Maybe someone else can tell you, but they still need to be kiln dried before use. If there's any figure in the grain or branch points, coat the face or at least the areas with something. My $0.02 worth.

I see Steve beat me. Definitely what he said and I would also coat the faces at the upper ends of the boards and the cracks too.


----------



## Da Aardvark (Oct 11, 2012)

I wouldn't dry them standing upright, especially with the twisty grain I see there.
Lay em flat, sticker em and put some weight on top of them. When the internal (not external, you'll need to nip off a piece to check) moisture ccontent gets down around 20-25% I would kiln them.

My $.02c


----------



## Da Aardvark (Oct 11, 2012)

I wouldn't dry them standing upright, especially with the twisty grain I see there.
Lay em flat, sticker em and put some weight on top of them. When the internal (not external, you'll need to nip off a piece to check) moisture ccontent gets down around 20-25% I would kiln them.

My $.02c

Sorry,,,,I didn't mean to post this twice.


----------



## del schisler (Nov 5, 2009)

Jim West Pa said:


> These two white oak slabs are 2" thick x 24" ( wide end) x 60+".
> They are freshly milled and still dead flat.
> I would like to air dry just the two of them together and not sure how to go about it.
> I ( if possible), would like to be able to stand them on end in my shop somewhere for a couple few years and leave it at that.
> ...


----------



## walnutavenue (Nov 9, 2011)

How dry is your shop? With the use of a dehumidifier I keep mine at about 45% humidity during spring and summer (falls lower during the winter). With that alone, I'm amazed that I can dry 4/4 lumber in under 4 months. Your thicker boards will certainly take longer, but probably less than a year.


----------



## ETWW (Mar 27, 2011)

Oak is a difficult species to dry and I think the slabs would dry too quickly in your shop, with all the associated drying defects. If your shop is heated, I know they would dry too quickly. 4/4 White Oak has a safe drying rate of 2.5% MC per day. Halve that for 8/4 and it's only 1.25%/day.
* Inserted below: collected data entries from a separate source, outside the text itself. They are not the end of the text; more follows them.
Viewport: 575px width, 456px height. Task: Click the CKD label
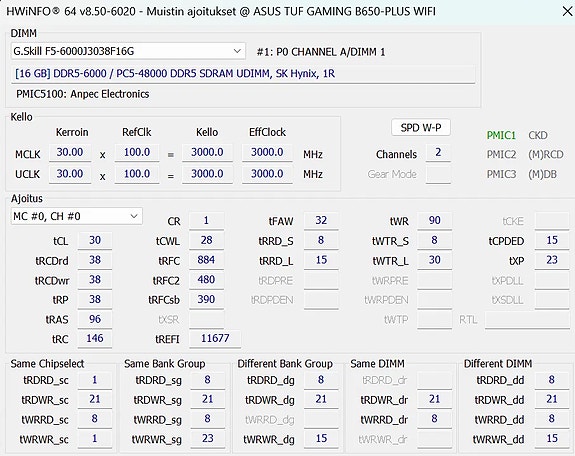(538, 135)
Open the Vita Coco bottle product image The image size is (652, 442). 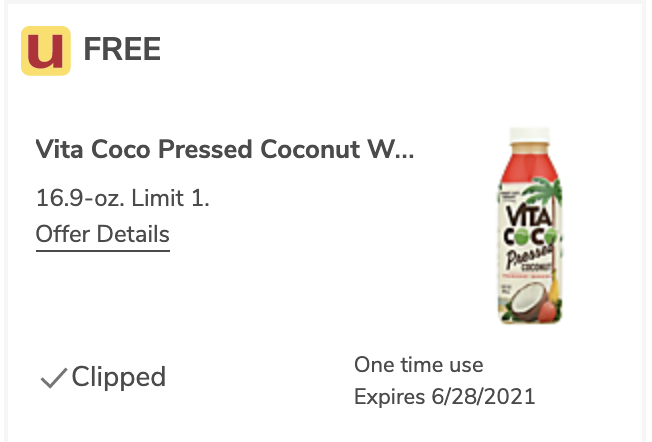530,225
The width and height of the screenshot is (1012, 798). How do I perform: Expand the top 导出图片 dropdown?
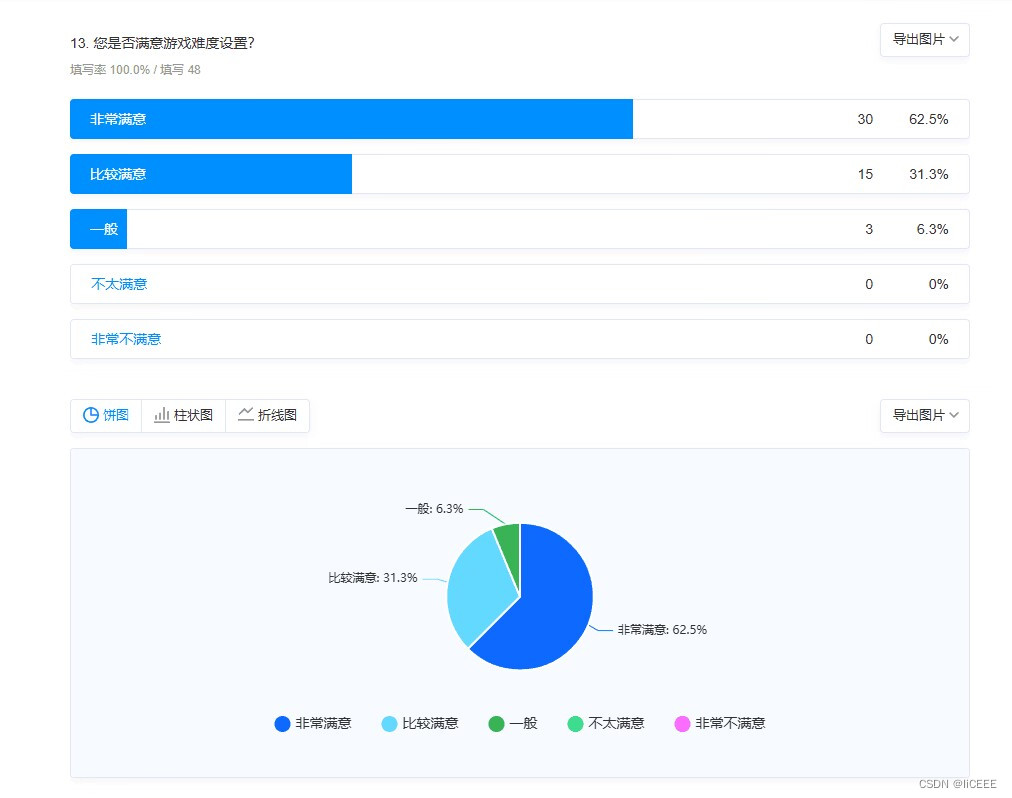coord(924,40)
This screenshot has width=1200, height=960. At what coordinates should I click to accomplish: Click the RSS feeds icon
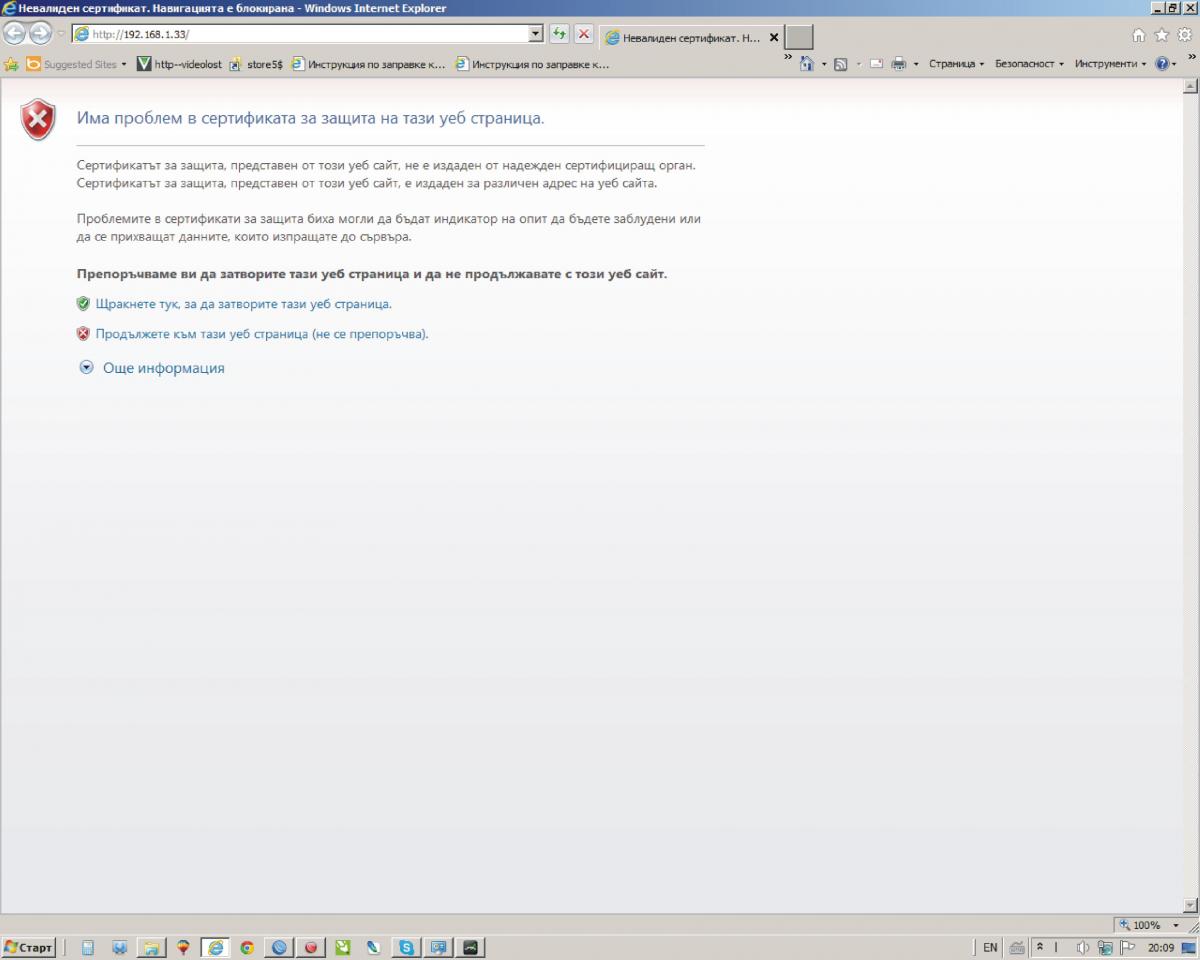841,64
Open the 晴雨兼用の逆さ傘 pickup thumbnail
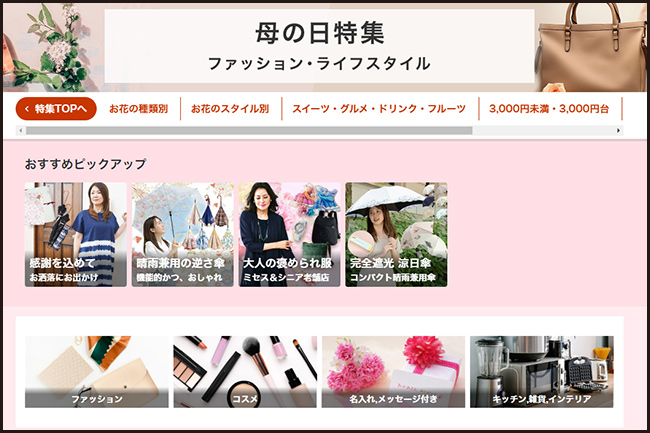Image resolution: width=650 pixels, height=433 pixels. [183, 235]
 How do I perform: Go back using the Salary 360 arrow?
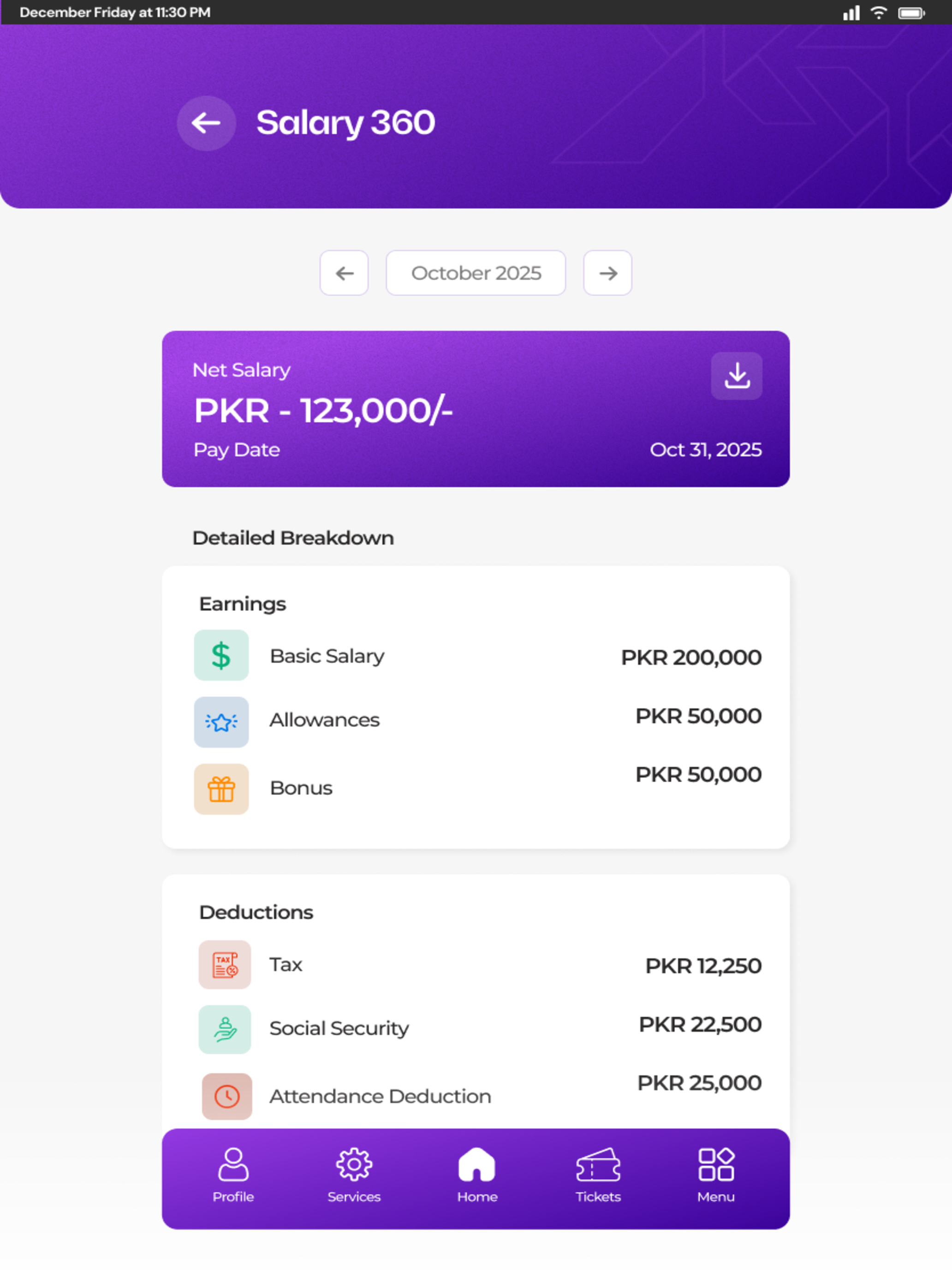(206, 123)
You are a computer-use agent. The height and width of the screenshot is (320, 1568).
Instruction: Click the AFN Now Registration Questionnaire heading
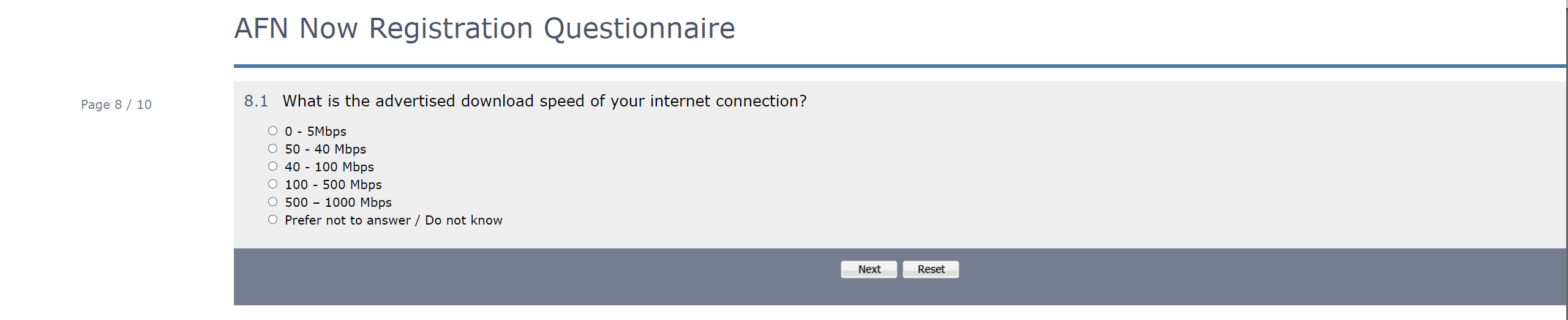click(484, 29)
I would definitely coat the ends with something like Anchorseal or paraffin wax. (This thread originated Nov. 5 so if they are still uncoated, you will need to cut off any checking and then coat)

As was already suggested, air dry them outside, shielded from any prevailing wind and covered. (I cover my air-dry stacks with corrugated metal roofing but an open shed would be even better) When the MC is at or below 20%, have them kiln dried unless you are willing to wait another year or so. Conversely, you could then bring them into your shop as you mentioned without fear of too-fast drying. The remaining time to get them to an acceptable MC will depend on the average temperature and RH in your shop.


----------



## Post Oakie (Aug 20, 2013)

It appears that the smaller of the two pieces is a top slab with bark on the other side. There is no way it will dry flat (even if you remove the bark). If you try to constrain it, it will crack. The other piece might be all right Standing it for a couple of years would be acceptable, if you don't mind waiting that long. Otherwise, a kiln would be the way to go. If it cups, rip it up the middle, plane it, joint it, and re-join the two halves.


----------